London installation from Alexander Whitley Dance Company

An exciting interactive work by Alexander Whitley Dance Company came to London last week – for the first time – as part of the Digital Weekender at Watermans in Brentford on 10 and 11 November.

Whitley is renowned for his groundbreaking use of interactive technology to redefine the parameters of choreography, demonstrating this most recently through his work 8 Minutes, and showcasing a huge digital light display as part of the performance. His work often investigates the impact of technology, such as artificial intelligence, on contemporary human experience, and then transferring that to audiences.

Strange Stranger is therefore a performance and interactive light installation that investigates the idea of presence and the right to be forgotten in the digital age, linking back to the work all organisations addressed as part of GDPR earlier this year. For this new work, Whitley collaborated with Dutch light installation artists Children of the Light, British composer Beatrice Dillon and Italian creative technologists, Luca Biada and Michele Panegrossi of Studio FENYCE. Commissioned by Sadler’s Wells and York Mediale, Strange Stranger premiered at York Mediale 2018.

Drawing on the notion of a ‘data shadow’ – the digital profile formed from the traces of information we unintentionally leave behind through our routine interaction with technology – Strange Stranger explores the paradox of how, the more information we have access to, the stranger and more incomprehensible the world seems. Alexander’s work is intelligent, and here proves itself to be so.

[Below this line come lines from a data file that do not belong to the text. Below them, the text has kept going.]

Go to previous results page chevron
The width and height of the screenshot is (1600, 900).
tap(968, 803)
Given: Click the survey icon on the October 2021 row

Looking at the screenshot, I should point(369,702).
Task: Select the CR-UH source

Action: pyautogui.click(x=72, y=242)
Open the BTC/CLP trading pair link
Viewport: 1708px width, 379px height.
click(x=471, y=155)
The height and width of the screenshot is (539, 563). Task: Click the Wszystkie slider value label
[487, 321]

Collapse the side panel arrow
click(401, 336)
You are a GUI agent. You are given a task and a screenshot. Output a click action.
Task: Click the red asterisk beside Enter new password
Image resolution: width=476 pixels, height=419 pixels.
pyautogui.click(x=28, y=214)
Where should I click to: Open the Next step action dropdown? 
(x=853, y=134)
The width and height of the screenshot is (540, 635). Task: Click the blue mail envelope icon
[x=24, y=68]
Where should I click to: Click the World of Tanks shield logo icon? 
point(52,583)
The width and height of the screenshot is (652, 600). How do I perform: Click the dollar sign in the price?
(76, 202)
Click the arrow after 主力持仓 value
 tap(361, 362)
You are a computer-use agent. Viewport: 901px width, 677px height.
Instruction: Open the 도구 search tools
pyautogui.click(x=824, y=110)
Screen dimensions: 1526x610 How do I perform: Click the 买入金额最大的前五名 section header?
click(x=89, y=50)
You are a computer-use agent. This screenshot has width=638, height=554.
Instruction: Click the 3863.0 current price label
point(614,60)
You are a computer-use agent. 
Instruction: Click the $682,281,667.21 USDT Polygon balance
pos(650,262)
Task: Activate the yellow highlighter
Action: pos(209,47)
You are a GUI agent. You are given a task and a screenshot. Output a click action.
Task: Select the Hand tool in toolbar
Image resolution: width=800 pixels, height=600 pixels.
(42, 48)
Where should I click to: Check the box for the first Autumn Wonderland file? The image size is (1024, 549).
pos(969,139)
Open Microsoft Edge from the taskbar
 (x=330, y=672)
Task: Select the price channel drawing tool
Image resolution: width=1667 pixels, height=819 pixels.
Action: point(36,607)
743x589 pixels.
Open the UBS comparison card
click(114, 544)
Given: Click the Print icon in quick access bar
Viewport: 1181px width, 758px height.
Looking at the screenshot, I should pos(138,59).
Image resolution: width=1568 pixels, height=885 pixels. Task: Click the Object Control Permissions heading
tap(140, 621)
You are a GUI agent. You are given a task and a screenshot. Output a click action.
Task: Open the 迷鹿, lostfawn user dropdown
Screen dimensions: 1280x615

Within a grid of three-metre high towers, structures appear, transform and vanish into the shadows as light animates the live interactive space. Data from activity inside the installation is captured by motion sensors, leaving traces in the light and altering the subsequent character of the space. A performance by four dancers provides the initial data for the installation, placing a ‘shadow’ within the space for the public to encounter as they explore its dynamic forms.